- CONSIGNES DE TRAVAIL
**A)** Selon l'extrait sur l'Orme sculpté du Caylar, quelle est la circonférence du Cormier de l'aire de repos de la Bête du Gévaudan ?
**B)** Recopiez sans rien changer le passage de l'extrait sur l'Orme sculpté du Caylar, de « Alors, entre ce » à « son arbre disparu. ».
**C)** Reprenez le texte sur l'Orme sculpté du Caylar après sa dernière phrase et poursuivez-le.

- EXTRAIT DU DOCUMENT
********

Il faut tout de même savoir que si la sculpture a tant de succès, c’est aussi parce quelle est très facilement accessible depuis l’autoroute. Elle peut donc constituer une excellente petite pause sur la route de vos vacances. Il suffit alors de s’arrêter sur l’aire d’autoroute du Caylar sur l’A75 (accessible dans les deux sens), c’est celle juste avant d’entamer la célèbre descente du Pas de l’Escalette (limitée à 80km/h avec contrôles radars 😉 ). Puis contourner l’aire d’autoroute pour vous diriger dans le centre du village à 500m à peine (vous pouvez même y aller à pied pour vous dégourdir les jambes !). Une pause facile et agréable puisqu’il n’y a pas de péage pour l’accès sur cette portion d’autoroute 🙂 🙂 🙂
Et un autre bon plan pour associer route des vacances et arbres remarquables, toujours sur l’A75 au nord de la Lozère, vous trouverez sur l’aire de repos de la Bête du Gévaudan (accessible uniquement dans le sens Nord-Sud) un magnifique Cormier d’une circonférence de 2,25m, très bien mis en valeur sur une bande surélevée.
Alors, entre ce Cormier remarquable, le passage du Viaduc de Millau, l’Orme sculpté du Caylar et la descente vertigineuse du Pas de l’Escalette, c’est sûr que vous allez l’aimer cette route des vacances vers la Grande Bleue… et les bouchons deviendront superflus ! 🙂 🙂 🙂
A l’origine, je n’avais pas prévu de faire un article sur l’Orme sculpté mais c’est l’actualité du moment qui m’a poussé à le faire. Il me semblait important de montrer avec cet exemple toute la volonté et l’effort d’une petite commune pour chercher une solution afin d’honorer la mémoire de son arbre disparu.

********

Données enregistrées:
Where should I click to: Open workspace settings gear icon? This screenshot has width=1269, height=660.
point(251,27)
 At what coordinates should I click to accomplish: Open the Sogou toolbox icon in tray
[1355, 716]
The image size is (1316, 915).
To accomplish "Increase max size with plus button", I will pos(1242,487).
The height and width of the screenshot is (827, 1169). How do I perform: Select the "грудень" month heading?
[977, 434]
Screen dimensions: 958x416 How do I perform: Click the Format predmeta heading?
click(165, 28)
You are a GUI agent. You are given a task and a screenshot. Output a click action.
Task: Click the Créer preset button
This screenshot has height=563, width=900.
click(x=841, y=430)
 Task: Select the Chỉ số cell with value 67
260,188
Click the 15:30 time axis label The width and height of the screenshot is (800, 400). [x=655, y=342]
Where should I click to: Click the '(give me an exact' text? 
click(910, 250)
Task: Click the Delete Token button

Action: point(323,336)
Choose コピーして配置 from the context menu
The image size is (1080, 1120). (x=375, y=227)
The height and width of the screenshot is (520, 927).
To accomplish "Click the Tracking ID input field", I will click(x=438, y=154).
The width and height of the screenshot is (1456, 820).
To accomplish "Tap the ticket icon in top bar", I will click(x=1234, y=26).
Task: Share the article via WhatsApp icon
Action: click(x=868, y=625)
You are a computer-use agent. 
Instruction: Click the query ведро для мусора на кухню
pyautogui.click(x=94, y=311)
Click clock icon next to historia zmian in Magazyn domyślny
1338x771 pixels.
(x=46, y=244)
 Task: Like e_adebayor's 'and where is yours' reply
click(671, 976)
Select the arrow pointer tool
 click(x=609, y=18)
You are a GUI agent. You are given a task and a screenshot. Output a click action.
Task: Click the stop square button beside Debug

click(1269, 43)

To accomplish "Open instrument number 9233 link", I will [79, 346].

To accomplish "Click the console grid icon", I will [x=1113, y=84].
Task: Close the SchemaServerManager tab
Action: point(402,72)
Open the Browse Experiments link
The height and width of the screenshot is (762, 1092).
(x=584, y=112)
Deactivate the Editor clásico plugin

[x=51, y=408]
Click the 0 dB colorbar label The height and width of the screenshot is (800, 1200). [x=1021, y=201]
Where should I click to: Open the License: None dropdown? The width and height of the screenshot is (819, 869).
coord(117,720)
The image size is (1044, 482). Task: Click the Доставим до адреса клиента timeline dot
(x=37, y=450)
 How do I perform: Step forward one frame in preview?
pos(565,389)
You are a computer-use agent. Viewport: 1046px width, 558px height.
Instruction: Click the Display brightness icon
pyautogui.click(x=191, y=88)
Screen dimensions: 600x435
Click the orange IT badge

********

- RÉPONSES
**A)** 2,25 m.

**B)**
Alors, entre ce Cormier remarquable, le passage du Viaduc de Millau, l’Orme sculpté du Caylar et la descente vertigineuse du Pas de l’Escalette, c’est sûr que vous allez l’aimer cette route des vacances vers la Grande Bleue… et les bouchons deviendront superflus ! 🙂 🙂 🙂
A l’origine, je n’avais pas prévu de faire un article sur l’Orme sculpté mais c’est l’actualité du moment qui m’a poussé à le faire. Il me semblait important de montrer avec cet exemple toute la volonté et l’effort d’une petite commune pour chercher une solution afin d’honorer la mémoire de son arbre disparu.

**C)**
Nous sommes actuellement face à une situation « délicate » concernant le vieux chêne d’Argonay en Haute-Savoie, le plus vieux et le plus imposant chêne de toute la région. Il est menacé d’abattage à cause du risque potentiel qu’il représente pour les riverains. Mais la municipalité ne veut rien entendre et refuse tout dialogue qui permettrait d’apporter une solution alternative à l’abattage de cet arbre exceptionnel. Son abattage est prévu pour février 2021 et pour le moment rien ne semble pouvoir y échapper… Une actualité à suivre sur le site de Tristan : ici.
Reportage très intéressant car bien documenté sur le plan historique et iconographique. Bravo le Castor !
Je trouve que l’idée est très bonne. Néanmoins, j’ai du mal à apprécier ce genre de sculpture (ainsi que le traitement genre vernis) visant à conserver ce qui devient une relique. Je préfère de loin la conservation d’un tronc au plus proche de l’état naturel.
Très belle sculpture en effet, avec des éléments très détaillés 🙂 C’est un bel hommage rendu à cet arbre et cet article dédié ajoute la cerise sur le gâteau !
Merci pour cette découverte.
Merci pour vos commentaires 🙂
c’est vrai qu’il y a un côté « relique » dans cette transformation de l’orme du village. Et la structure qui l’abrite pourrait faire penser à une chapelle ouverte qui abriterait les ossements de Saint Ulmus 😉
Certes, les gouts artistiques ne se discutent pas… mais il faut reconnaitre que cette seconde vie lui colle plutôt bien à la peau et il est devenu une vraie célébrité depuis ce nouveau lifting 🙂
Un joli totem mais il est vrai que cela peut paraître un peu bizarre pour certains.
Dans un autre style en voilà un que j’ai découvert au hasard en Ardèche :
https://www.ailhon.fr/IMG/gif/Sully-d_Ailhon-1990-01.gif
https://p9.storage.canalblog.com/92/10/1620260/120873277.jpg
https://p6.storage.canalblog.com/66/02/1620260/120873268.jpg
Dans l’église de la commune d’Ailhon, le tronc de l’orme a été exposé depuis son abattage en 1999.